[[ DATA PROVIDED open ]]

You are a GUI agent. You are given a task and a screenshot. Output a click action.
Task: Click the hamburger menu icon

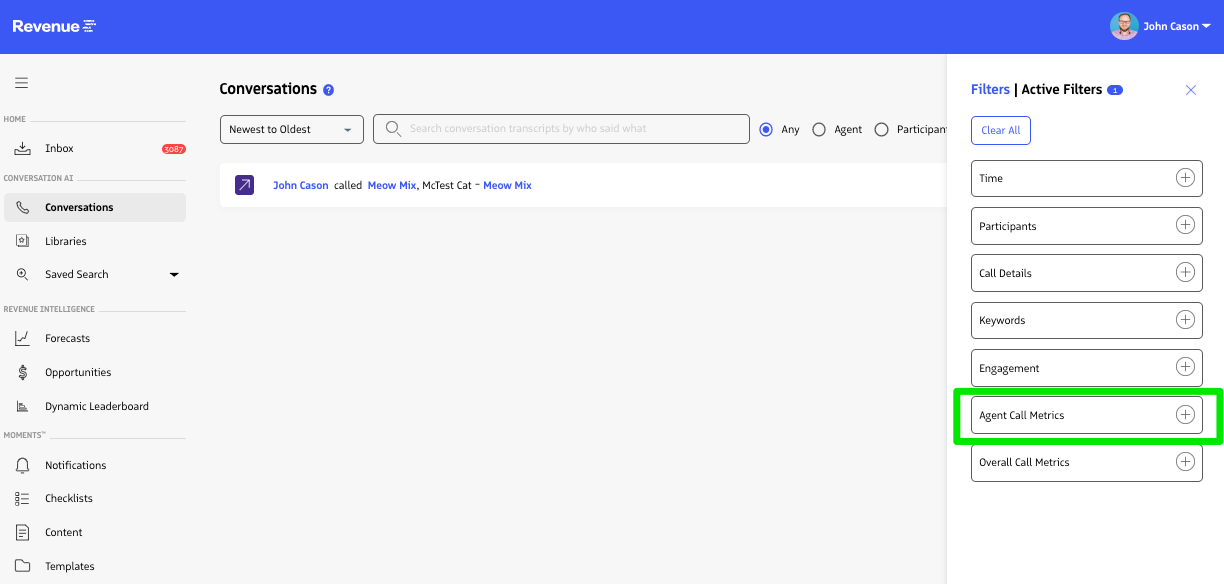(21, 83)
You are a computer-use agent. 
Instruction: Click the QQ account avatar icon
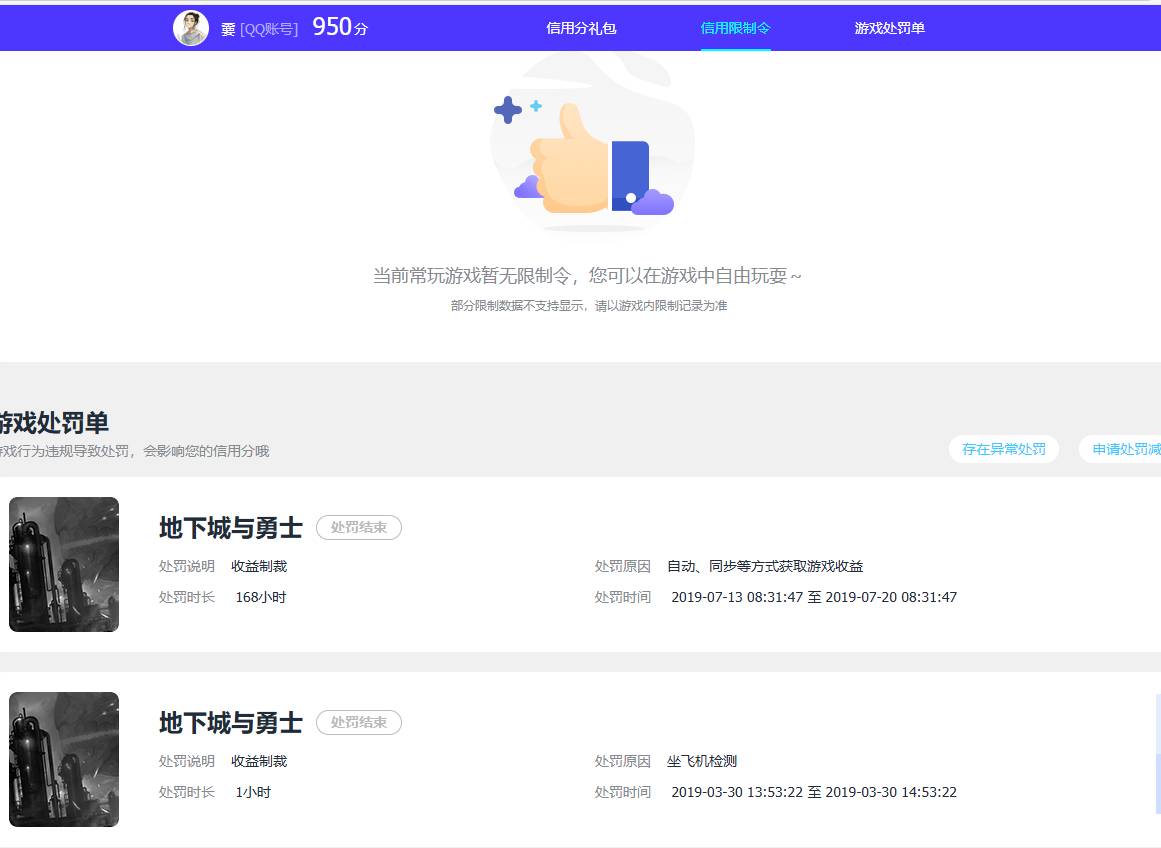[190, 27]
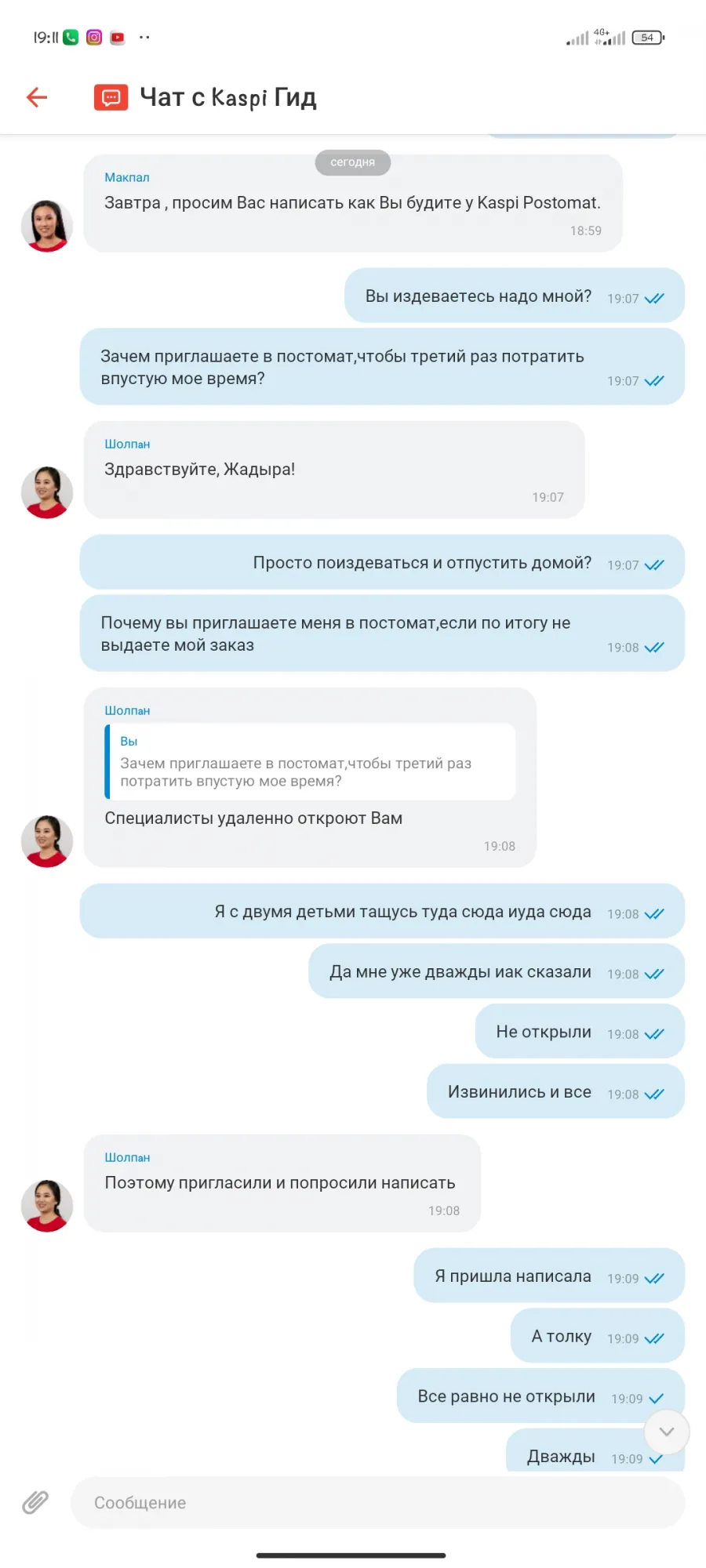This screenshot has height=1568, width=706.
Task: Select 'Специалисты удаленно откроют Вам' message
Action: pos(253,818)
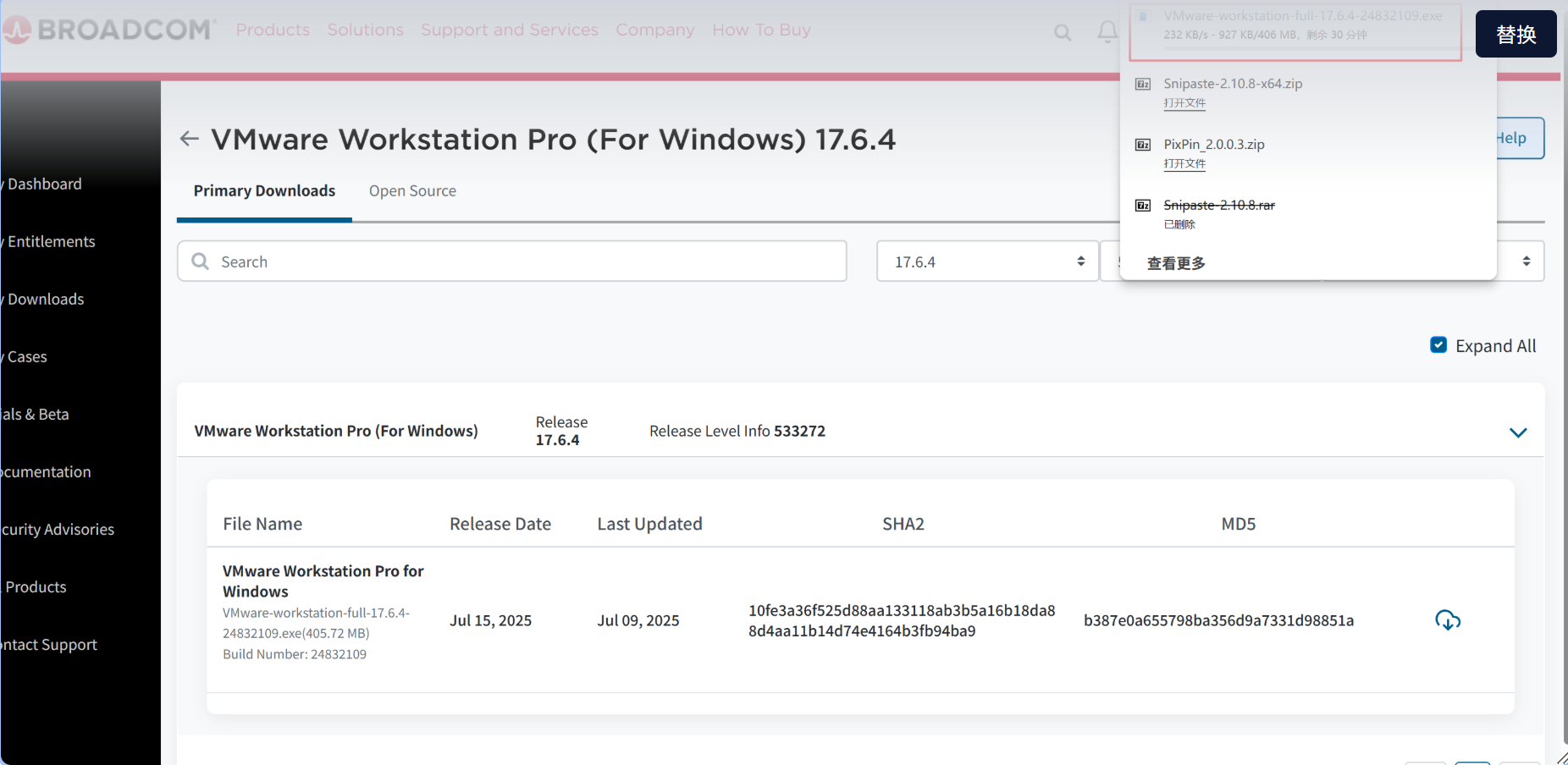Click the Broadcom logo
This screenshot has width=1568, height=765.
pyautogui.click(x=108, y=30)
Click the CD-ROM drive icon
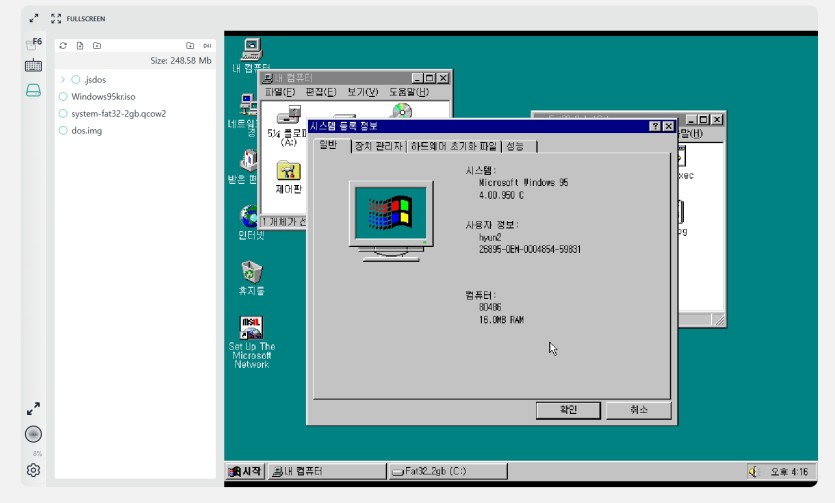 [402, 111]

[[ DATA PROVIDED closed ]]

PROBLEM: For the string "agent", return every line of the data where it appears.

SOLUTION:
You are a GUI agent. You are given a task and a screenshot. Output a click action.
You are a computer-use agent. 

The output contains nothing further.